Operação Marquês. Relação de Lisboa diz que investigação continua “de mãos vazias”

Operação Marquês. Relação de Lisboa diz que investigação continua “de mãos vazias”


Só em parte o acórdão de Rui Rangel é favorável à defesa de José Sócrates – a prisão domiciliária é para continuar. As críticas do juiz conselheiro visam, sobretudo, o procurador Rosário Teixeira e o juiz Carlos Alexandre.


Rui Rangel deu a primeira vitória judicial a José Sócrates desde que foi constituído arguido na “Operação Marquês”. Mas fez mais que isso. Numa nota, já no final do acórdão que levantou o segredo de justiça do processo para arguidos e assistentes, o juiz conselheiro do Tribunal da Relação de Lisboa recorre a uma citação do Padre António Vieira que põe em causa toda a investigação do Ministério Público: “Quem levanta muita caça e não segue nenhuma não é muito que se recolha com as mãos vazias.”

João Araújo e Pedro Delille apresentaram ontem à Relação de Lisboa (TRL) um requerimento para que o ex-primeiro-ministro fosse libertado de imediato e para que fosse posto termo ao segredo de justiça que pendeu até quinta-feira sobre o processo. 

Ganharam essa importante batalha do livre acesso aos autos de um processo colossal que já soma mais de 22 mil páginas. É um passo relevante para a preparação antecipada da defesa, caso o processo chegue a julgamento, mas que poderá retirar a Araújo e Delille resguardo para a recorrente acusação de que não existem factos no processo.
Ao mesmo tempo, a guerra da defesa – a libertação de Sócrates, essa que seria a “grande vitória” dos advogados – continua por satisfazer.

Ontem, o Tribunal da Relação de Lisboa disponibilizou o acórdão. Uma medida inédita que acontece a pedido expresso do juiz conselheiro Rui Rangel. E em grande parte do documento, de 50 páginas, Ministério Público e advogados esgrimem argumentos num braço-de-ferro sobre os prazos do inquérito, o seu início e fim. Com um elemento central nessa tarefa: a carta rogatória enviada às autoridades suíças. 

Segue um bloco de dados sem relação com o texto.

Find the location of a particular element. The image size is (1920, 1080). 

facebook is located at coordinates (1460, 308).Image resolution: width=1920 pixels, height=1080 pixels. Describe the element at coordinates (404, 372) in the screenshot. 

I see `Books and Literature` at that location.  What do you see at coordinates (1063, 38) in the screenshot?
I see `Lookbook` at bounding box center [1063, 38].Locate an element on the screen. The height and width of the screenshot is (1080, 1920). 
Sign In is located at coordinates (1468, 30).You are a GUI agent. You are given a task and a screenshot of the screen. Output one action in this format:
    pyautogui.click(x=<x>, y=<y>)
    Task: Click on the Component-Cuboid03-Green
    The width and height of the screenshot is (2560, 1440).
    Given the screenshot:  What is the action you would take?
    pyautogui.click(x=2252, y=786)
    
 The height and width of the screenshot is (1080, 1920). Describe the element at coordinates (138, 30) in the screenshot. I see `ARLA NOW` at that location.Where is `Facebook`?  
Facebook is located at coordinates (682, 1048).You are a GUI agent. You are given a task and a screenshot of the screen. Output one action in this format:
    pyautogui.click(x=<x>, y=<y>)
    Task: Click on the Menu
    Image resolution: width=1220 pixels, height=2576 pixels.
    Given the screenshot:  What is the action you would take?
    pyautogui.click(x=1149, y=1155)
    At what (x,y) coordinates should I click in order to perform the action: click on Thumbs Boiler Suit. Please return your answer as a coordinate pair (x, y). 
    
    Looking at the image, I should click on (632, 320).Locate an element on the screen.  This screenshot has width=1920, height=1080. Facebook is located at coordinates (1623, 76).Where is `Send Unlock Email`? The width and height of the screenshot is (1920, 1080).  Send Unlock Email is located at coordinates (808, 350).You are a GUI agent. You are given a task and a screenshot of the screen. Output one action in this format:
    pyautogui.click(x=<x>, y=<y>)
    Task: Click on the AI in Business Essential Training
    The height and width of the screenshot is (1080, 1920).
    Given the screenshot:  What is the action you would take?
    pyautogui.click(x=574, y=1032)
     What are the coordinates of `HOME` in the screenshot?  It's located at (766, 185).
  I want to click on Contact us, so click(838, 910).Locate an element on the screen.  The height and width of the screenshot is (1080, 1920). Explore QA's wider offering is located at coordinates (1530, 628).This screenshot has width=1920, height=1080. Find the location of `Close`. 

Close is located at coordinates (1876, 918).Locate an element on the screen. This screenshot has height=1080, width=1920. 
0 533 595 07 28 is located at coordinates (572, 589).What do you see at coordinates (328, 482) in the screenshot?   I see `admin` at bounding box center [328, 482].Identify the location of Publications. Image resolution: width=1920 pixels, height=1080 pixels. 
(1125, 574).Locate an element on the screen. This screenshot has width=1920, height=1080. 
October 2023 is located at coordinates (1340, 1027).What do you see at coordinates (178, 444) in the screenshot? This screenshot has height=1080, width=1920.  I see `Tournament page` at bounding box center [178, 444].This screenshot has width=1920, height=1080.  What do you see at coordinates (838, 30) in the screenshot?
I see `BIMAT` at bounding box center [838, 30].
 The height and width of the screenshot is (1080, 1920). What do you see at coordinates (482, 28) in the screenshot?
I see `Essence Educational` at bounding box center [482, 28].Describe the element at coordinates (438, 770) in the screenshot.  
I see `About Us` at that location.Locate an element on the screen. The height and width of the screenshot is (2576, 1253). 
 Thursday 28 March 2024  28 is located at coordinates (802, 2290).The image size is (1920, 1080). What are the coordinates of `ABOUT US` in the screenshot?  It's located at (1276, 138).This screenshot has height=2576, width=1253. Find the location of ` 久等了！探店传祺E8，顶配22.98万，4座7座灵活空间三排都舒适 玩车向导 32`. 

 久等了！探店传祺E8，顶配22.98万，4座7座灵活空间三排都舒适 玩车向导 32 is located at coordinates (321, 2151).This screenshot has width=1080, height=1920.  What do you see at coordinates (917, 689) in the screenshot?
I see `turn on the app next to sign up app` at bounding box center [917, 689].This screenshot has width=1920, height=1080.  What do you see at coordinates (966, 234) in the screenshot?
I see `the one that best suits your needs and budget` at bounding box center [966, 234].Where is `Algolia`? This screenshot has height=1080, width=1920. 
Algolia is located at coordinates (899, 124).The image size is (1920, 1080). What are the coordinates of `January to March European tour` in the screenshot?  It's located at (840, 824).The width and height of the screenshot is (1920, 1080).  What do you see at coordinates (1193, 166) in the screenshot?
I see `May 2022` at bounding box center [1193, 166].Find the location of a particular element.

Um procedimento que leva mesmo a defesa de Sócrates a acusar o procurador Rosário Teixeira de manipular os prazos do inquérito (e do tempo de prisão, efectiva ou domiciliária que, em consequência, poderia ser aplicada ao ex-primeiro-ministro).

A este respeito, Araújo e Delille consideram que “a história da carta para a Suíça se resumiu então a um expediente para tentar ampliar o prazo de duração do inquérito e da prisão do arguido e de pretexto para a requerer e aplicar”. Os advogados recordam, de resto, que foi a pedido expresso do MP que a resposta demorou sete meses. A carta foi devolvida, diz a defesa de Sócrates, numa data escolhida pela investigação e “tendo apenas em atenção certas circunstâncias externas à investigação e ao processo” (entenda-se, as eleições autárquicas “em que, ao que parece, importava impedir que [José Sócrates] participasse”.
Quase se poderia dizer que Rui Rangel subscreveu a tese da defesa em absoluto – faltou a libertação imediata do principal arguido do processo.Medida que, ainda assim – acreditam João Araújo e Pedro Delille –, decorre directamente do fim do segredo de justiça a 15 de Abril, decidido pelo juiz conselheiro.

iniciação ao direito No acórdão, Rangel aponta o dedo a Rosário Teixeira pela forma como (não) sustenta o pedido de prorrogação do segredo de justiça e, da mesma assentada, põe em xeque Carlos Alexandre, por abrir uma “auto-estrada (…) ilegal” à investigação.

O juiz chega a questionar os métodos do MP, dizendo que “nada justifica que uma investigação que se iniciou em 2013 se tenha mantido todo o tempo em segredo” e que esse segredo seja usado como “arma de arremesso” contra um arguido vítimas de truques” dos titulares do processo. 

Mas Rangel vai mais longe e, num acórdão pesado para Rosário Teixeira e Carlos Alexandre (o único desfavorável até ao momento), levanta suspeitas sobre as mais-valias que resultarão dos longos meses (anos, na verdade) de investigação, adivinhando um processo repleto de “mãos vazias”.